══ Task input ══

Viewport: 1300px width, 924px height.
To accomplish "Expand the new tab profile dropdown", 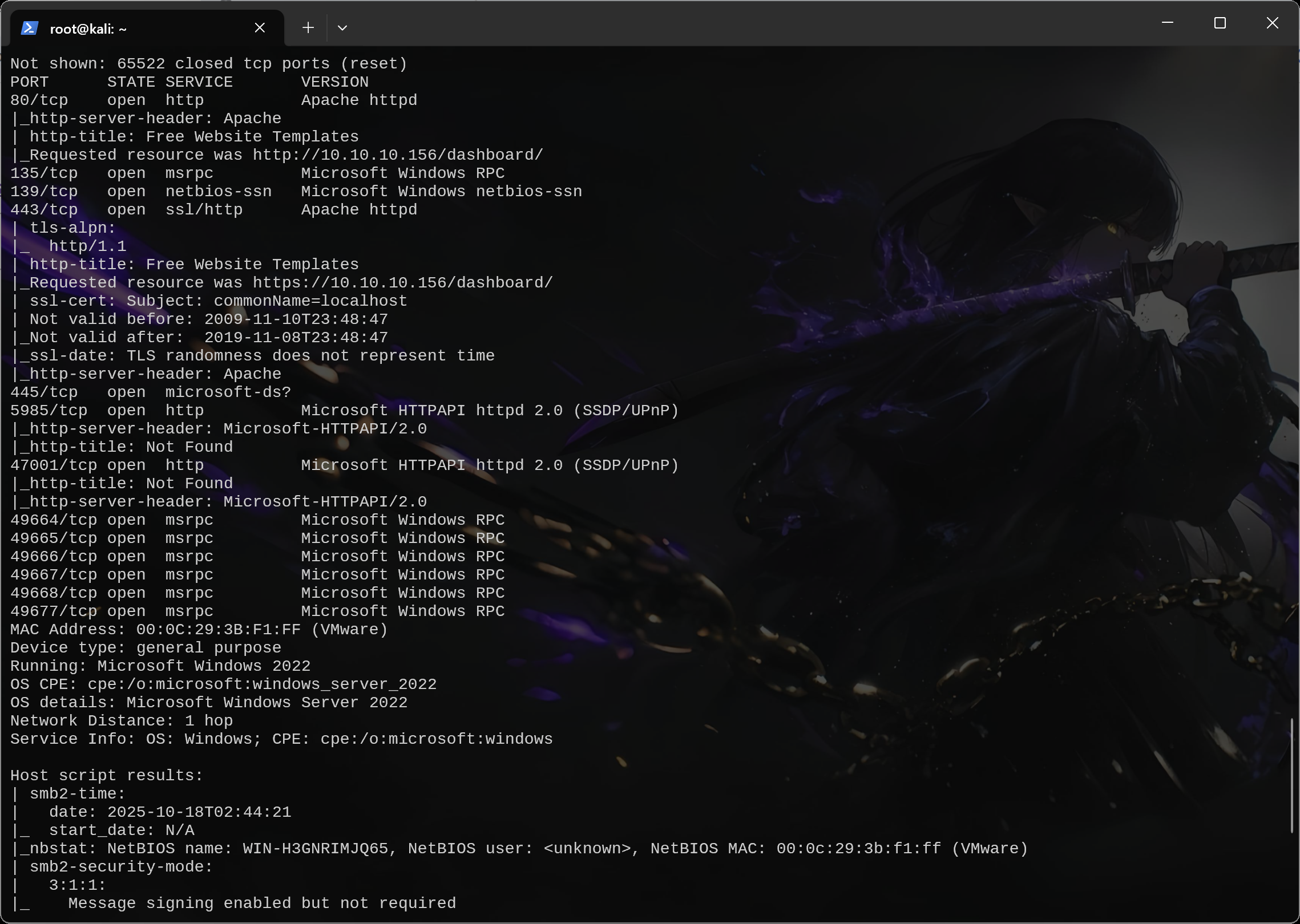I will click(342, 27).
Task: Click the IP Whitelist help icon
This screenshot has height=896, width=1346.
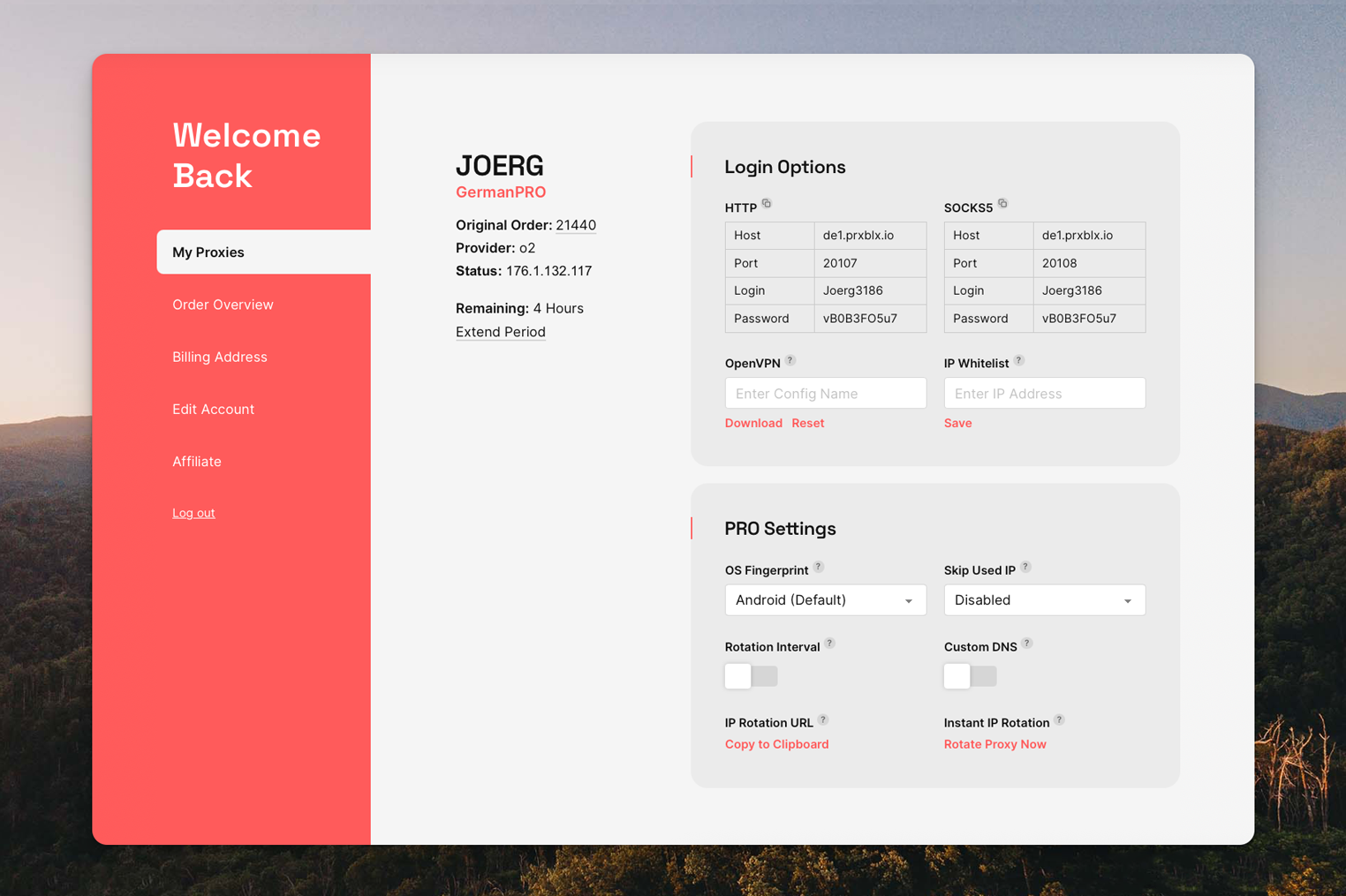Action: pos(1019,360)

═══

§ **What this task involves**
Could you render the part of the rows that opens with the line containing "Task: Click the IP Whitelist help icon" (that line included) and runs through the end of the rows as a Markdown table with the columns No. and Line? Skip blank lines and leave the pictures out.

§ **Correct output**
| No. | Line |
|---|---|
| 1 | Task: Click the IP Whitelist help icon |
| 2 | This screenshot has height=896, width=1346. |
| 3 | Action: pos(1019,360) |